Don’s first clue might have been the paperback copy of Richard Amory’s Song of the Loon, an interracial and intergenerational gay love story from the early ’60s, before either of those loaded terms had been coined.

Or the flyers from Trojan Book Service offering such titles as America’s Homosexual Underground by Antony James (quote: “The good-looking boy with lily-white skin was husky but the man sensed a kind of effeminacy as he watched the boy leaning against the stair steps with his crotch bulging.”).

Or the handbill from International Nudist Sun, boasting “frontal nude photographs” of hunky young “body builders.”

Certainly the Tom of Finland-style greeting card with three studs, naked except for toques and scarves and boots, carolling in the snow, was a clear giveaway.

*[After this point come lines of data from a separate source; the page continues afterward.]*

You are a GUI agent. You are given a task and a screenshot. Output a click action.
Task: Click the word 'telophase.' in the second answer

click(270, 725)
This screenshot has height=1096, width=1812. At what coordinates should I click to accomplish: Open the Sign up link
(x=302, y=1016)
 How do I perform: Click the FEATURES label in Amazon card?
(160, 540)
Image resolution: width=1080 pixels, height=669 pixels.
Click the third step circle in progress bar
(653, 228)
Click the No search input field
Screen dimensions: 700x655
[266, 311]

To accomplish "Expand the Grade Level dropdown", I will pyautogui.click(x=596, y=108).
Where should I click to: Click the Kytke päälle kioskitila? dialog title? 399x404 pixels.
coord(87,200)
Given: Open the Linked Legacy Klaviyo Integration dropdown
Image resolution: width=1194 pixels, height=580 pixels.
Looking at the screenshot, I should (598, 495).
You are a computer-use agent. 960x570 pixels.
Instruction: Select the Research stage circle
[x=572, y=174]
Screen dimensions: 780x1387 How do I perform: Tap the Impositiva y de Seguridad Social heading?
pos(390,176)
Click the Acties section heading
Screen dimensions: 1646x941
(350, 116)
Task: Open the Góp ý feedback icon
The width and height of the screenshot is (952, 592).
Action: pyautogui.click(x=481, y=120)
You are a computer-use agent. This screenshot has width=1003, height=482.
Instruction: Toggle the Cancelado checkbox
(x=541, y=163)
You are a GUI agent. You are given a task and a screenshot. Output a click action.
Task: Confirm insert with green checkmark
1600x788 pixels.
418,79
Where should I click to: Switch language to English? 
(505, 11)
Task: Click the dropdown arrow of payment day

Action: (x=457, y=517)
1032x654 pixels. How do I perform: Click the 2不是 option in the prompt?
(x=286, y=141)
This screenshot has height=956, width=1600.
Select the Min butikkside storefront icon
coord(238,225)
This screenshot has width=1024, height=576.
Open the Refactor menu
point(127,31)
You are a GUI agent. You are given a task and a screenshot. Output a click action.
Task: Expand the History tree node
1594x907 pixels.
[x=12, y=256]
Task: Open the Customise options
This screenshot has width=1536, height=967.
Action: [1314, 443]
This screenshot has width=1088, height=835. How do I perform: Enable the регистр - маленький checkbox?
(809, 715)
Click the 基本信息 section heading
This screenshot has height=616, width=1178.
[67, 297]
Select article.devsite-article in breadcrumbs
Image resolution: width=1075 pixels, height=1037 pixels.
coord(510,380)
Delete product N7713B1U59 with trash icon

Yeah, Joe was a friend of Dorothy’s, and I quickly scooped up the remains of his days for a closer look, and perhaps some clues to the lives of that generation of gay men who lived their youth in the years before Stonewall.

I have spent many pleasant hours with this material, wondering what kind of life we might imagine for Joe from these crumbs.

Much of it was lived at 1031 Harwood St, according to the handsome leather baggage tag with Joe’s name and address.

A well-dressed, happy, busy life with good friends, if the many photos of Joe and pals are any indication. And a life not entirely in the closet, hints a card signed “Merry Xmas to Joe from Kitty & Bob. PS: And a gay New Year!” Nor a life of rejection by family, according to several notes and photos inscribed “To Uncle Joe” from various wholesome looking children.

 

Joe’s wallet revealed that he had been born on March 19, 1927 in Saint Norbert, Manitoba, and that during his Vancouver years he was a joiner. He held membership cards to several establishments and organizations, most intriguingly to something called The Happytime Social Club, at 1022 Davie St. If that address sounds familiar, it might be because you gave it to the cab driver the last time you were dropped off at Celebrities.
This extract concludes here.